恶性肿瘤患者合并侵袭性念珠菌感染的预后因素分析

Predictors for the mortality of malignant tumor patients with invasive candidiasis

  • 摘要:
      目的  分析并探讨造成恶性肿瘤患者合并侵袭性念珠菌感染的原因,为改善其预后提供理论依据。
      方法  回顾性分析2013年12月至2015年12月天津医科大学肿瘤医院发生的侵袭性念珠菌感染的恶性肿瘤患者临床资料,采用Fisher's精确概率法对预后相关因素进行分析,应用Logistic回归分析造成不良预后的独立危险因素。
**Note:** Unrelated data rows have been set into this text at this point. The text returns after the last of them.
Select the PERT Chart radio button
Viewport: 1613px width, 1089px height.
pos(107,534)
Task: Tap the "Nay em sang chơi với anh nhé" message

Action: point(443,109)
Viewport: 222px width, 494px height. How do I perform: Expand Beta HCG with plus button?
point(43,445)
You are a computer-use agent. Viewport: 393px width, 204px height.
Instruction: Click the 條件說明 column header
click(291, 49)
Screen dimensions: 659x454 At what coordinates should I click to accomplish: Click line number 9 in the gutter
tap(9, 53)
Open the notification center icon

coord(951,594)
      结果  共125例恶性肿瘤患者合并侵袭性念珠菌感染,主要病原菌为白色念珠菌(42.4%),非白色念珠菌中主要为光滑念珠菌(21.6%),近平滑念珠菌(16.8%)及热带念珠菌(10.4%),主要感染部位为腹腔(51.2%);侵袭性念珠菌感染归因病死率为26.4%,氮质血症、体腔置管(≥2根)、抗真菌治疗的延迟及合并细菌性感染是预后不良的独立危险因素,而首次念珠菌培养阳性前30 d内手术则是保护因素。
      结论  恶性肿瘤患者合并侵袭性念珠菌感染病死率较高,在临床工作中应对相应危险因素积极干预,并及时开展抗真菌治疗,改善预后。

     

    Abstract:
      Objective  To evaluate the predictors for the mortality of patients with malignant tumor and invasive candidiasis in order to contribute to the strategies of prognosis improvement.
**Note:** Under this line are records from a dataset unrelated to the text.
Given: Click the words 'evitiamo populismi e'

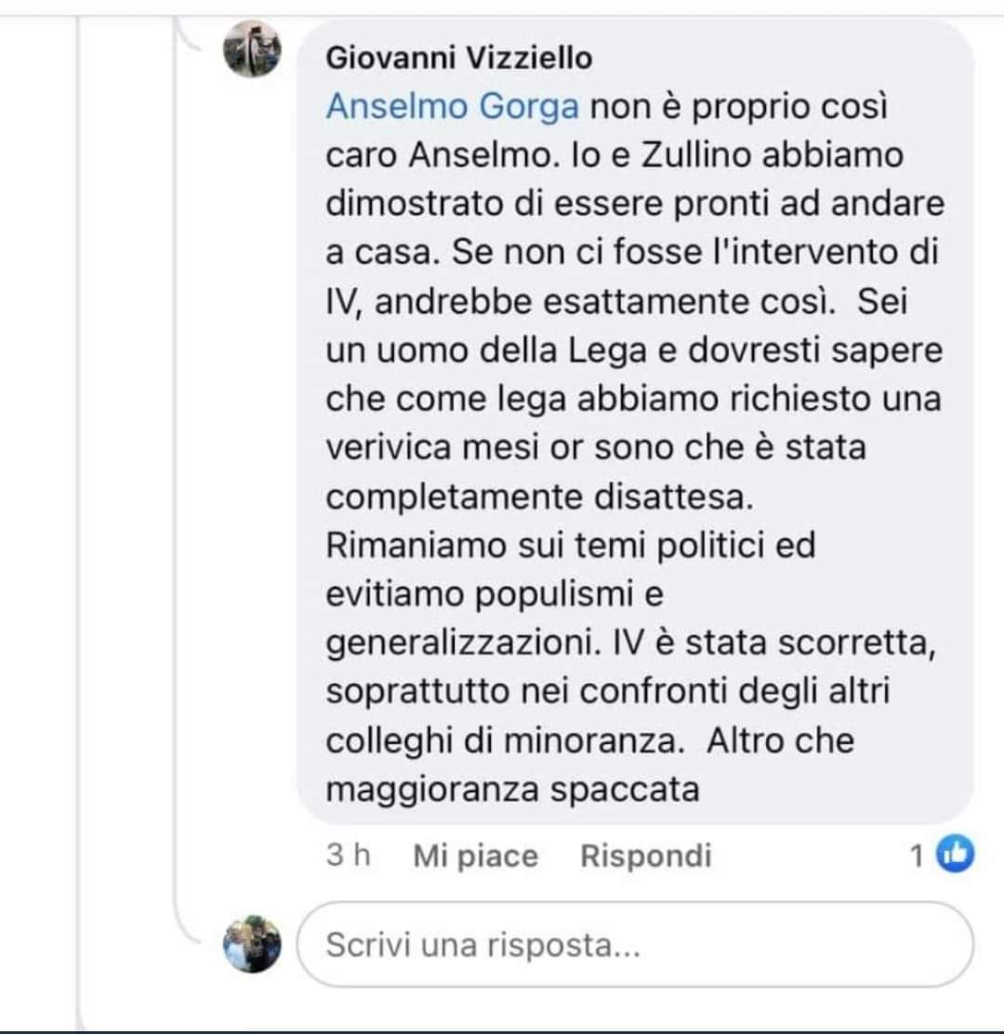Looking at the screenshot, I should coord(495,595).
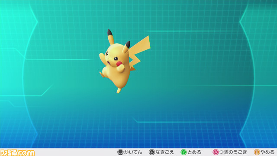Click the analog stick icon for かいてん

pyautogui.click(x=120, y=152)
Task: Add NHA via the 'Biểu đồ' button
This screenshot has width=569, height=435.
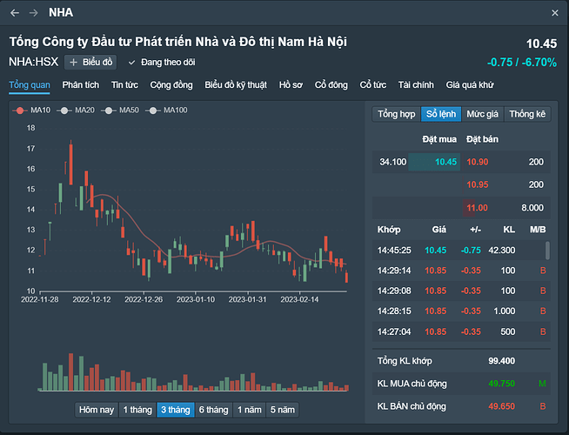Action: point(91,62)
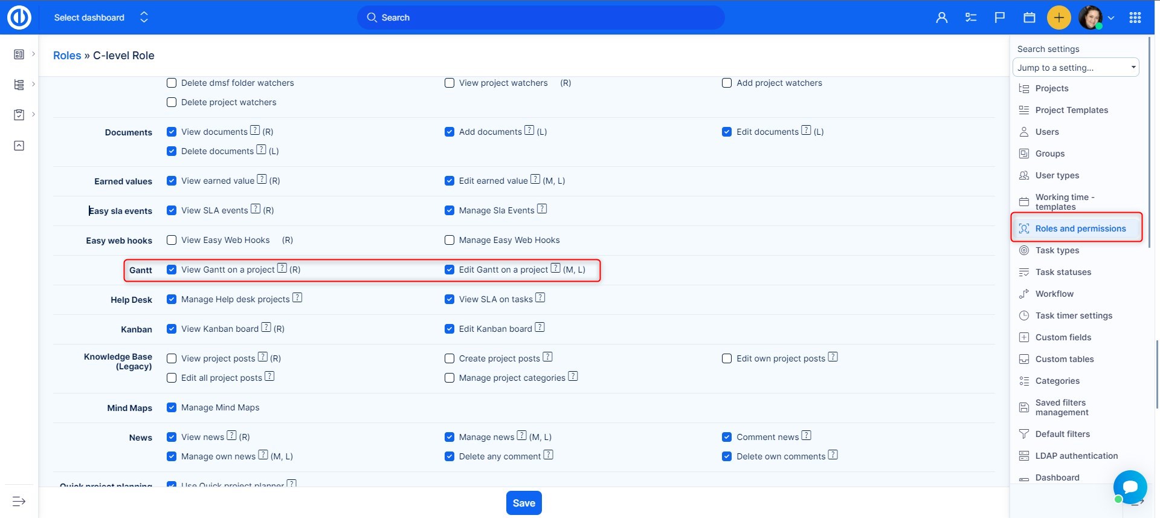Screen dimensions: 1160x518
Task: Open the Jump to a setting dropdown
Action: pyautogui.click(x=1075, y=68)
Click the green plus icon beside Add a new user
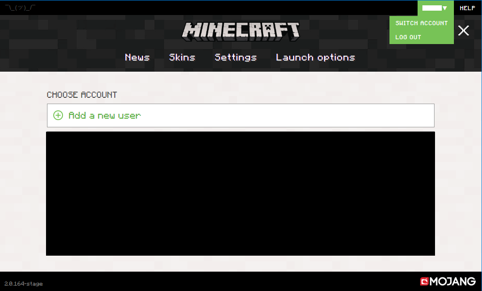 [58, 115]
      Methods  This retrospective study includes patients with malignant tumor and invasive candidiasis who were hospitalized during 2013 to 2015. Their clinical characteristics, medication treatment, types of tumor, and mortality rate were collected and analyzed. Categorical data were analyzed by the Fisher's exact test. Factors with a P value < 0.05 were included in the multivariate Logistic regression model to determine the independent risk factors.
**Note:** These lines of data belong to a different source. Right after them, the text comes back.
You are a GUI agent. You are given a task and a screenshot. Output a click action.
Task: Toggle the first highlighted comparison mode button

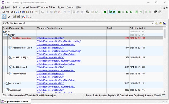point(110,12)
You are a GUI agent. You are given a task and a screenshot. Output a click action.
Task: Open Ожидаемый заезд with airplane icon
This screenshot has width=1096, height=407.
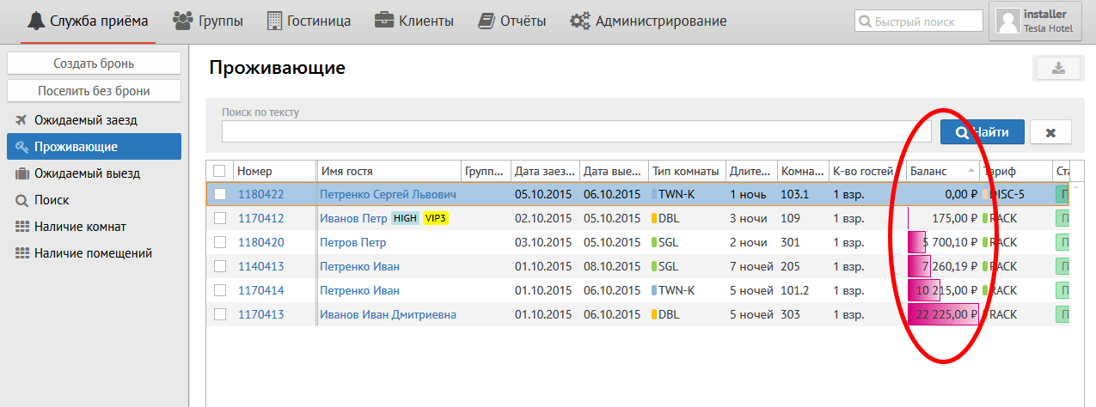(86, 120)
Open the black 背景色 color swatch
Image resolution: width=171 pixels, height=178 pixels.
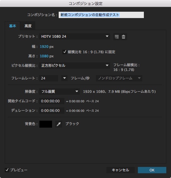point(46,124)
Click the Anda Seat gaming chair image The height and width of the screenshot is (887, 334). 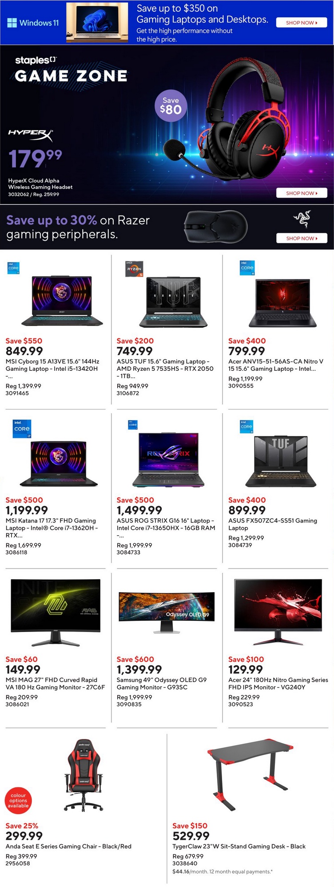click(x=84, y=775)
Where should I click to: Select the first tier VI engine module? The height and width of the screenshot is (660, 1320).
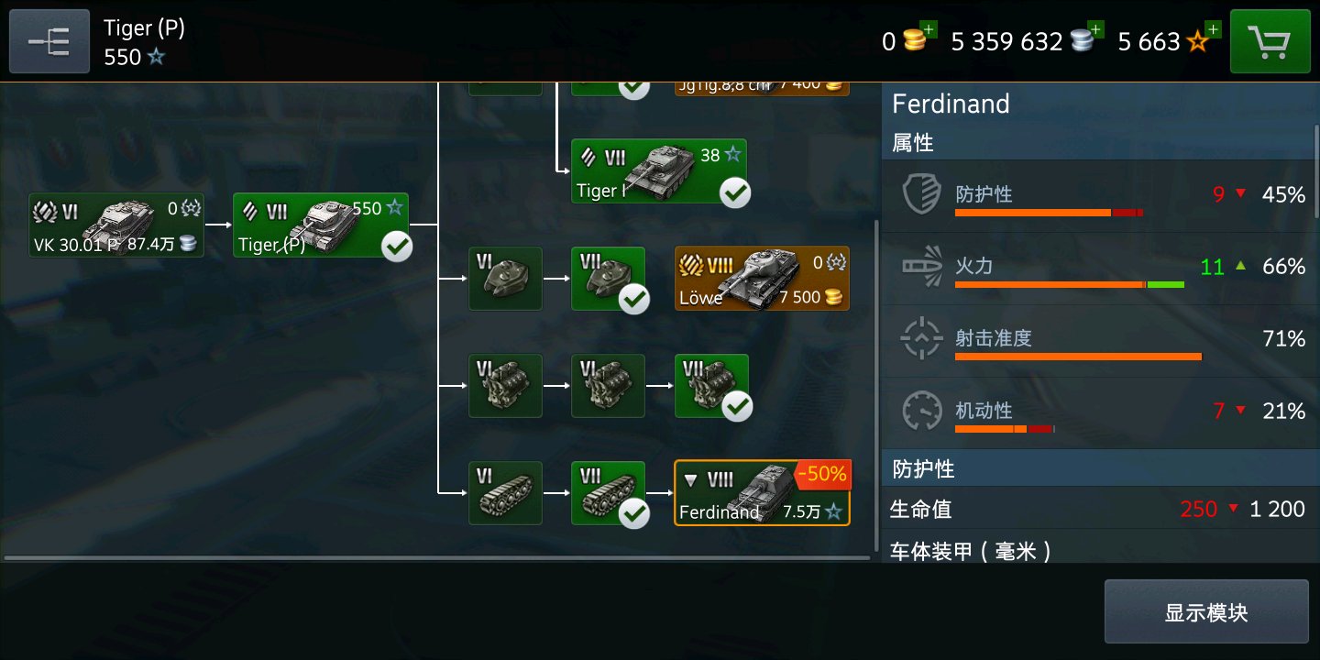point(505,386)
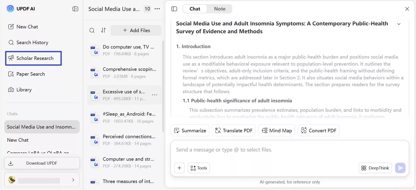Click the panel collapse icon beside the Chat tab

174,9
      Results  A total of 125 patients with malignant tumor with invasive candidiasis were included. The major pathogen was still Candida albicans, which caused 42.4% of the infections, followed by Candida glabrate (21.6%), Candida parapsilosis (16.8%), and Candida tropicalis (10.4%). Abdominal candidiasis (51.2%) was the most common type of infection. The crude mortality rate for invasive candidiasis was 26.4%. Azotemia, more than two indwelling catheters, delayed antifungal treatment, and combination with bacterial infections were the independent risk factors for the death of patients with malignant tumor and invasive candidiasis as compared with the survival group. Surgery within 30 days before diagnosing candidiasis was confirmed to be a protective factor for prognosis.
      Conclusion  Invasive candidiasis among patients with malignant tumor induced a high mortality rate. The data on the predictors for death may be valuable in developing strategies for prognosis improvement.